=== Your goal ===
As you look over the data below, please find each line where the word "Toggle" appears, then copy it.

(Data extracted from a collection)
- - -

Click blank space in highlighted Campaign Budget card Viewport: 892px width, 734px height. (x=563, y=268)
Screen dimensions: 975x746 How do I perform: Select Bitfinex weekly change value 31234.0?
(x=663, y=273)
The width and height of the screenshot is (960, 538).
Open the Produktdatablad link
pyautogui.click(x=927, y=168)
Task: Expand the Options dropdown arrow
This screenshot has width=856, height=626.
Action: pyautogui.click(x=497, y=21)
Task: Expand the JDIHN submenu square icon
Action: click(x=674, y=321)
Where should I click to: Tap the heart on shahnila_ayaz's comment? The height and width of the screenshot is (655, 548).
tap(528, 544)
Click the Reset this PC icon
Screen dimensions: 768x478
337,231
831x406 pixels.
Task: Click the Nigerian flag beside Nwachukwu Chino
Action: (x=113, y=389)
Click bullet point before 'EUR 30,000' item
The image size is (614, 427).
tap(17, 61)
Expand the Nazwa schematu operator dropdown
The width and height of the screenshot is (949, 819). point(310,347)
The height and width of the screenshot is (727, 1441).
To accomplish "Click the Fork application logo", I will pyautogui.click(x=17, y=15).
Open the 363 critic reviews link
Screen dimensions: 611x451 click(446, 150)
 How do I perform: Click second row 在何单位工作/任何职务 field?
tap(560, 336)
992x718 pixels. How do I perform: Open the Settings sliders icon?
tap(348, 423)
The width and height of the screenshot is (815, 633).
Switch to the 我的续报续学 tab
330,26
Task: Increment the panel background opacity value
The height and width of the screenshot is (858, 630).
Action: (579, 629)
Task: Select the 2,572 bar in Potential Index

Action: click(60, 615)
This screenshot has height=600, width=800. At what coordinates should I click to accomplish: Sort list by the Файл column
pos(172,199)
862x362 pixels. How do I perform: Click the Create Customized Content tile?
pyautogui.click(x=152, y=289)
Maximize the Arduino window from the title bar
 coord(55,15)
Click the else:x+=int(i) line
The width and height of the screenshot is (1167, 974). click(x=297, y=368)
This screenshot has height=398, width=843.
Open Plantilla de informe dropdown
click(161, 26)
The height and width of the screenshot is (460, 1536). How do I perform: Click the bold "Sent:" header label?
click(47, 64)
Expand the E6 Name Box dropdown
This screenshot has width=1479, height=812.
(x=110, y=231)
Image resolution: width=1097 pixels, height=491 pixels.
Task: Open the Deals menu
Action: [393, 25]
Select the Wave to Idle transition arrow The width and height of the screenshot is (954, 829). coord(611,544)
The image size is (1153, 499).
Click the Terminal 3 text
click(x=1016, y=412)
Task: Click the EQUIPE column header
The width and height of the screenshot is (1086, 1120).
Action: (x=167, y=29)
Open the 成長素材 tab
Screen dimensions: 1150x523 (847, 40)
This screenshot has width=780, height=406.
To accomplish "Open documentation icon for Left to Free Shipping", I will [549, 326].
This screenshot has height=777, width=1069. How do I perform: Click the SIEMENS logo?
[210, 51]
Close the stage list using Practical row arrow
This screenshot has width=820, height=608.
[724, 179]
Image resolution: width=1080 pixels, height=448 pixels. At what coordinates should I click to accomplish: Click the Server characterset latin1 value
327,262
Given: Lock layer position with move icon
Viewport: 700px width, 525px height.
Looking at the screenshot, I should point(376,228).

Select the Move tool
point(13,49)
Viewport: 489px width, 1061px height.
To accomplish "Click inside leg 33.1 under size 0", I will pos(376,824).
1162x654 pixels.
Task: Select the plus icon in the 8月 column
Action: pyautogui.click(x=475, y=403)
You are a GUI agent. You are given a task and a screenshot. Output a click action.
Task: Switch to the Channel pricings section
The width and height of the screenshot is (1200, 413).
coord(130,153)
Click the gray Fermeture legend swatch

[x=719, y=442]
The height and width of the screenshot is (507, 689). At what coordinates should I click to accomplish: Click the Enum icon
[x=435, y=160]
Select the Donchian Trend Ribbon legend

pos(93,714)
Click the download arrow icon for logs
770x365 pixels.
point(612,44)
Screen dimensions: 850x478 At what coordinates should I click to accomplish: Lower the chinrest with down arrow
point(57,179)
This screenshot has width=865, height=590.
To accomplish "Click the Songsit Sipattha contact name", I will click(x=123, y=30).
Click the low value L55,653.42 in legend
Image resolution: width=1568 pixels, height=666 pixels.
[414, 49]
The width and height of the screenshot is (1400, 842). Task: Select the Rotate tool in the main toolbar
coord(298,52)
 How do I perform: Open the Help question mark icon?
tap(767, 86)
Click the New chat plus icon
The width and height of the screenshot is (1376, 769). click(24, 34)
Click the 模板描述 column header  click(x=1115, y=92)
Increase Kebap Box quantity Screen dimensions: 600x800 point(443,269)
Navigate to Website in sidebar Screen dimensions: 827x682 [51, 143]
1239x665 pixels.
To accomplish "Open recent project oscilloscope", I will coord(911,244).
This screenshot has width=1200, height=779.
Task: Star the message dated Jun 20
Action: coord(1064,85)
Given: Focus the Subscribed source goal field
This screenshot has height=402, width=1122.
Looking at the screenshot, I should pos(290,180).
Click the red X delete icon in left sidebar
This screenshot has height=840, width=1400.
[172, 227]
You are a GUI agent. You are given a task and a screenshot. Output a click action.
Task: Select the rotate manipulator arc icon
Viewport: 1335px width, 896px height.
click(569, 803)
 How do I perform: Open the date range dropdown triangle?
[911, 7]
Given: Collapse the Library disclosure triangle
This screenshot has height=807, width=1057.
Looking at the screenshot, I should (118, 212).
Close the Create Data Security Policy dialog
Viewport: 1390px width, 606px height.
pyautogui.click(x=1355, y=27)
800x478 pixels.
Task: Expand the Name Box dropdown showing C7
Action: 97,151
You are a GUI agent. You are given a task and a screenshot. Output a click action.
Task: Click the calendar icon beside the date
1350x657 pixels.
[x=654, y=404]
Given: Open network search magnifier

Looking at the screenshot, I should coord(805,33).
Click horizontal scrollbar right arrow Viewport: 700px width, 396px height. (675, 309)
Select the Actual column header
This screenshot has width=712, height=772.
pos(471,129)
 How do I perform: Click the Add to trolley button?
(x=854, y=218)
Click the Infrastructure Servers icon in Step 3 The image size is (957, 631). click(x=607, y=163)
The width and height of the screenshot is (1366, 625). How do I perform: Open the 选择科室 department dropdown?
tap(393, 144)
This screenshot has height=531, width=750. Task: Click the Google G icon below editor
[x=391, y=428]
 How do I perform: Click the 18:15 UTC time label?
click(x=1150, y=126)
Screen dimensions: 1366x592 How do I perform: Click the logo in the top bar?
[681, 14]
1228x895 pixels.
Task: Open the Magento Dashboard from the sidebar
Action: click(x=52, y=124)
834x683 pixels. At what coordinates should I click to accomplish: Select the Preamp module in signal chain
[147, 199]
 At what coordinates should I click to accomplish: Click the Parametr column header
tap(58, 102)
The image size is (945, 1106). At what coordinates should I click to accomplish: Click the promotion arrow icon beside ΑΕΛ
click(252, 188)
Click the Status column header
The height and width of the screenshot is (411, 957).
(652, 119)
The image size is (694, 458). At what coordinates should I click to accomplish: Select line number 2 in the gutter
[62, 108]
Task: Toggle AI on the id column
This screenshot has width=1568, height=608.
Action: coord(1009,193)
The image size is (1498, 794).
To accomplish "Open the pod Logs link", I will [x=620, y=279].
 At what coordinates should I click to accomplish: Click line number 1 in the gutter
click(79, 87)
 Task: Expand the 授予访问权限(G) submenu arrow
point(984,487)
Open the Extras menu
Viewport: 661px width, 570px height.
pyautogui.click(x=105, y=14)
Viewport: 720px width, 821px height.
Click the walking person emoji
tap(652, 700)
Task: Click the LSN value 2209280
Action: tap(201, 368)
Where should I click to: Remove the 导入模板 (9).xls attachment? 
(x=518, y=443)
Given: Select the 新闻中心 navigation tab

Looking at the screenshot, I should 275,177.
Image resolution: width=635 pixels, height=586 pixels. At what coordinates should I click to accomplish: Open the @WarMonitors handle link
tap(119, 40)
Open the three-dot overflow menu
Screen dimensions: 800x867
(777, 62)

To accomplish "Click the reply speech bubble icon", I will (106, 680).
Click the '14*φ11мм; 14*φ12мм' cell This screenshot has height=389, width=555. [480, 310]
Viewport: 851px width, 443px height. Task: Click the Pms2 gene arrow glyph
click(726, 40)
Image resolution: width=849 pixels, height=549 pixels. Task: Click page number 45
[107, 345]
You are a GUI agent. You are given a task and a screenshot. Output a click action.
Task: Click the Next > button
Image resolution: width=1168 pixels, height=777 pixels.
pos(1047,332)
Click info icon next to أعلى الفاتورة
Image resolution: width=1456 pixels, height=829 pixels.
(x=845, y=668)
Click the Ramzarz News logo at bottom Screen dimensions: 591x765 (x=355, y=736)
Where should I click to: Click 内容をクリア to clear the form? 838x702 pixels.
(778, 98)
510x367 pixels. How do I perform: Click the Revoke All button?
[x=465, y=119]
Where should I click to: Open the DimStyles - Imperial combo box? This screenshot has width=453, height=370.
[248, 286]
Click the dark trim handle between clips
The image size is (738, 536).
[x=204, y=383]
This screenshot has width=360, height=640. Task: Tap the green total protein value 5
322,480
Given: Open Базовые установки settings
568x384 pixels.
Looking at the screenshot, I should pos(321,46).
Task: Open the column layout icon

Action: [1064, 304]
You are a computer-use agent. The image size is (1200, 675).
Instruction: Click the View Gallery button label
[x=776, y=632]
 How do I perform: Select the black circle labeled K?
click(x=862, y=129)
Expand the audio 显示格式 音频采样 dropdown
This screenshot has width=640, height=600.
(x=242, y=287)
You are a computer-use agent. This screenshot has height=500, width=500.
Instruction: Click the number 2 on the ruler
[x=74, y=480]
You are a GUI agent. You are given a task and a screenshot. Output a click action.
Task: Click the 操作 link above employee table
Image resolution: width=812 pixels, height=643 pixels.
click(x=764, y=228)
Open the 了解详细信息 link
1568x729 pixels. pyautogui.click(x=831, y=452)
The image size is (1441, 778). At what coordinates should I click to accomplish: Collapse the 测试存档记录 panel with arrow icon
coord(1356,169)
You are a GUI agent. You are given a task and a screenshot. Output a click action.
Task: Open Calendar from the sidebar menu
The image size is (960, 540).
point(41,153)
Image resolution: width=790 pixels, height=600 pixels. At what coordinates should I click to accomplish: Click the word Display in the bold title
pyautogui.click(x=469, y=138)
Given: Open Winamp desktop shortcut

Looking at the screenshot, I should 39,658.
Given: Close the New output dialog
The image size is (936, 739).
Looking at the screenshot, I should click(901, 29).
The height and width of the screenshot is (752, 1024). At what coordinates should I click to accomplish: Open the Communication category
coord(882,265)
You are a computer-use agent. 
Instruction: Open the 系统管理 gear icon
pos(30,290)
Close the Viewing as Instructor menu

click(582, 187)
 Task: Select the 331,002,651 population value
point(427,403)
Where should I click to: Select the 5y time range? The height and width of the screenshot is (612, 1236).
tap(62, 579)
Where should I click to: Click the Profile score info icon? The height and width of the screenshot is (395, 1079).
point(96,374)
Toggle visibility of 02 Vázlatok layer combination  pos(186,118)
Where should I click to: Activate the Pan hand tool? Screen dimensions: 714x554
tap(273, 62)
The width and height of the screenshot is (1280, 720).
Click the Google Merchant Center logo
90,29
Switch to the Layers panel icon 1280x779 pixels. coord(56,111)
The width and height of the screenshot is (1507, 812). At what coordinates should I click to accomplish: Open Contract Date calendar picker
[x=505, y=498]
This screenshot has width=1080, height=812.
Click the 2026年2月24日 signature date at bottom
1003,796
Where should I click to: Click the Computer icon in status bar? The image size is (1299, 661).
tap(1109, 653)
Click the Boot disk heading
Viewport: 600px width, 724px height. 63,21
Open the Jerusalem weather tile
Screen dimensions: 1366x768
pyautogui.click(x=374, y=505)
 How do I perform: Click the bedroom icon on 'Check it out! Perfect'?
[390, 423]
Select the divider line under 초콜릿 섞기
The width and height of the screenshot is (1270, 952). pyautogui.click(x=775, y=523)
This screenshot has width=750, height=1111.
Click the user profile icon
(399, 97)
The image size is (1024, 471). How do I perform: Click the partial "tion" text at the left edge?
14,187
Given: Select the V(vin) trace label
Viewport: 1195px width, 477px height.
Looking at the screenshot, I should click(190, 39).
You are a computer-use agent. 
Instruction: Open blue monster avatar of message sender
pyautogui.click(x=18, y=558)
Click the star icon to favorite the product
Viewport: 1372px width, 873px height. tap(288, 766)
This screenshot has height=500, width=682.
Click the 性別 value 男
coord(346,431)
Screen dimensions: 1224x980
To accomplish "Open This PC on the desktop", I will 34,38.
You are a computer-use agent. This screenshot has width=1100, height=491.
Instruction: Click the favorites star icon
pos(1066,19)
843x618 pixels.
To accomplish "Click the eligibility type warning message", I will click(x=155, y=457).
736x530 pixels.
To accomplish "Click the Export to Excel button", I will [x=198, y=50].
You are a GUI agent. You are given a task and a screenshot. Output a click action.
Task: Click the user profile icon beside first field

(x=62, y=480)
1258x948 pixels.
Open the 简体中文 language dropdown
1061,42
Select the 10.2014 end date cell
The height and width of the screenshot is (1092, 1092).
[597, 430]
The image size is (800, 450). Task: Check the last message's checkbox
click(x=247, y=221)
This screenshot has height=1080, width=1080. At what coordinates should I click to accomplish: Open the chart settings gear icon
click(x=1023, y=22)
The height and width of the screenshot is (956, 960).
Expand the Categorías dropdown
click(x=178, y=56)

- - -

=== Task output ===
Task: Toggle AI on the id column
Toggle visibility of 02 Vázlatok layer combination  pos(186,118)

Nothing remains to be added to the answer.